Martin Marks, special assistant to U.S. President Donald Trump and director of Jewish outreach at the White House Faith Office, and Harmeet Dhillon, assistant U.S. attorney general for civil rights, addressed the audience during the program, which also drew brief remarks, at the end, from Sen. Cory Booker (D-N.J.) and Rep. Randy Fine (R-Fla.). Rep. Laura Gillen (D-N.Y.) also attended.
The event was held on rooftop of the Hall of the States, which also includes offices of major news organizations, with sweeping views of the U.S. Capitol and Union Station.
Rabbi Yissocher Frand, a rosh yeshiva at Ner Israel Rabbinical College in Baltimore, told attendees that he has known Cohen for 50 years, since the outgoing Agudah Washington director was a student in his first class.
“I started teaching at Yeshivas Ner Yisrael August of 1976. The first students of a teaching career are like your first born,” Frand said. “You never forget your first borns, and I’ve never forgotten him.”
For the last 37 years, Cohen “has been on a mission to serve the Jewish people,” Frand said. “That service on behalf of the Jewish people includes everything from education to healthcare to kashrus to workplace protection, and the list goes on and on.”
A lesson that rabbinic commentaries have learned from assignments like the one on which the biblical Joshua sent two spies is that “It’s not about you. It’s about the mission,” Frand said.
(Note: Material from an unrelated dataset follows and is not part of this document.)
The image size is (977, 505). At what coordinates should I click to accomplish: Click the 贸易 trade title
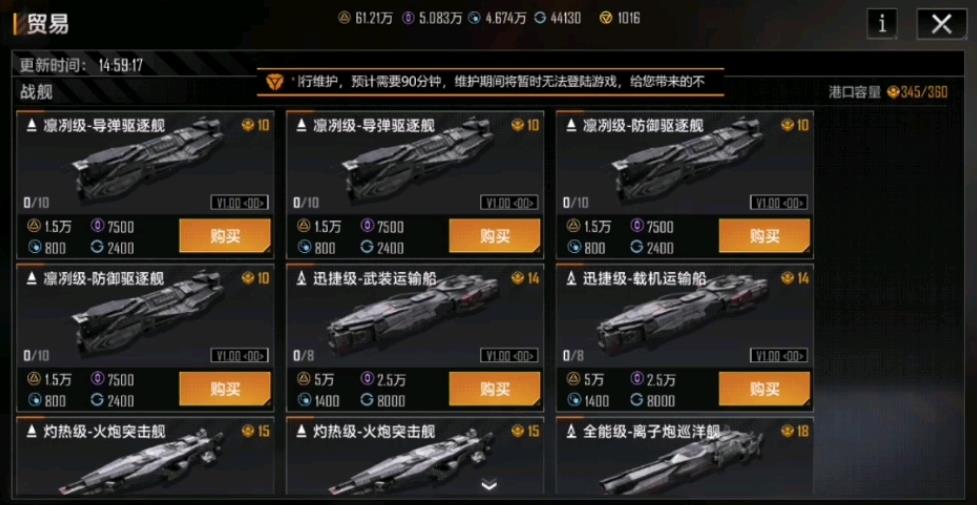(x=47, y=24)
“That defines Abba Cohen,” the rabbi said. “It was never about him. It was never about his reputation. It was never about advancement. It’s all about the mission, and that, if I may say, is a rare commodity in this city. It’s all about self-promotion. On being in the news. On being on television. The front page of the New York Times and the Wall Street Journal. And that’s not Abba.”
“He’s honest as the day is long. He can’t be bought. He can’t be influenced,” Frand said.
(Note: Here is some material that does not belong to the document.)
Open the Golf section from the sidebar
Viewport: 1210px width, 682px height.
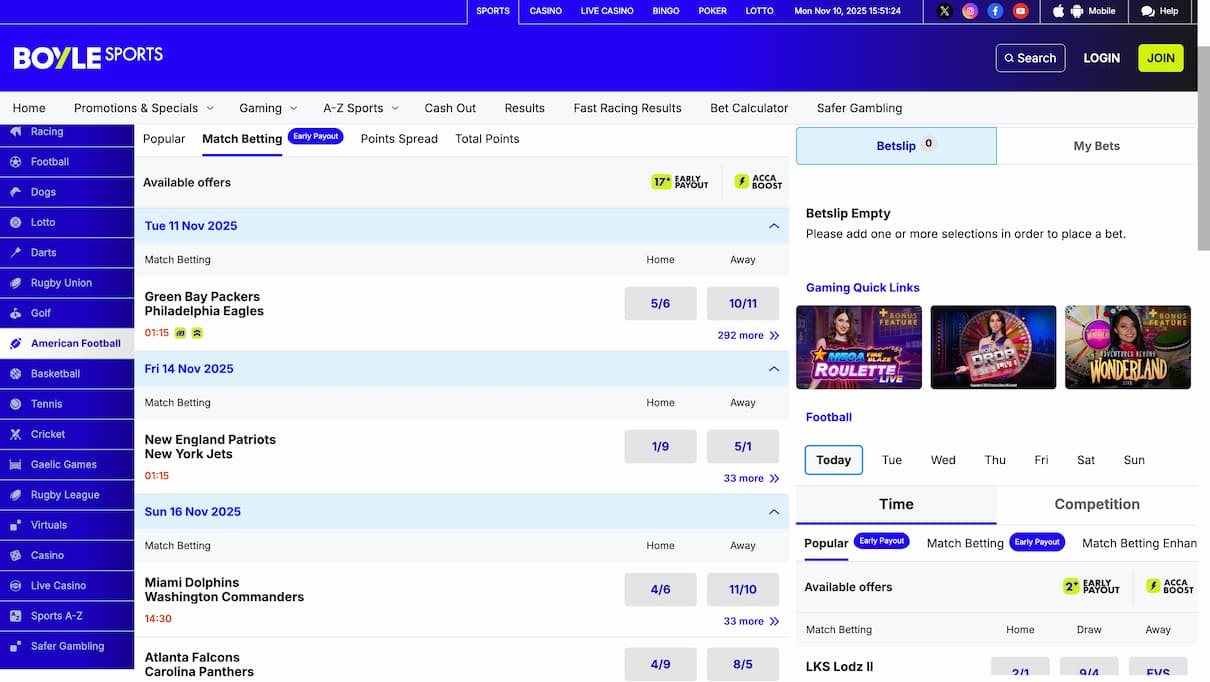[17, 313]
Marks, director of Jewish outreach at the White House, told attendees that he always tells Motzen that he and Agudah need to take more credit for the impact that they are having.
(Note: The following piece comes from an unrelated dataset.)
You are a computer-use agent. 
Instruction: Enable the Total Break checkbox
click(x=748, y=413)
“So much of it is done quietly,” he said.
“Almost any time I get flummoxed with a policy question, I know I turn to Agudah, I know I turn to Rabbi Motzen, and it has just made the world of difference in getting things accomplished,” Marks said.
At the end of the event, Fine, the Jewish congressman from Florida who wears a kippah, told attendees that he opted to walk home one day without security, although he was advised against doing so, and someone on a bike asked if he was Rep. Fine.
When he said he was, the man said something antisemitic to him and then started to ride away on his bike, the congressman said.
Fine told attendees that he’d vowed to always speak out against Jew-hatred, after going to the hospital many times as a kid, because classmates tried to find his horns, he said. So he asked the man on the bike if that was all he had to say.
Fine told attendees that he used strong words, just as the man had cursed at him. The man then turned his bike around and came at him.
In the end, the biker “ended up on the ground,” Fine told attendees.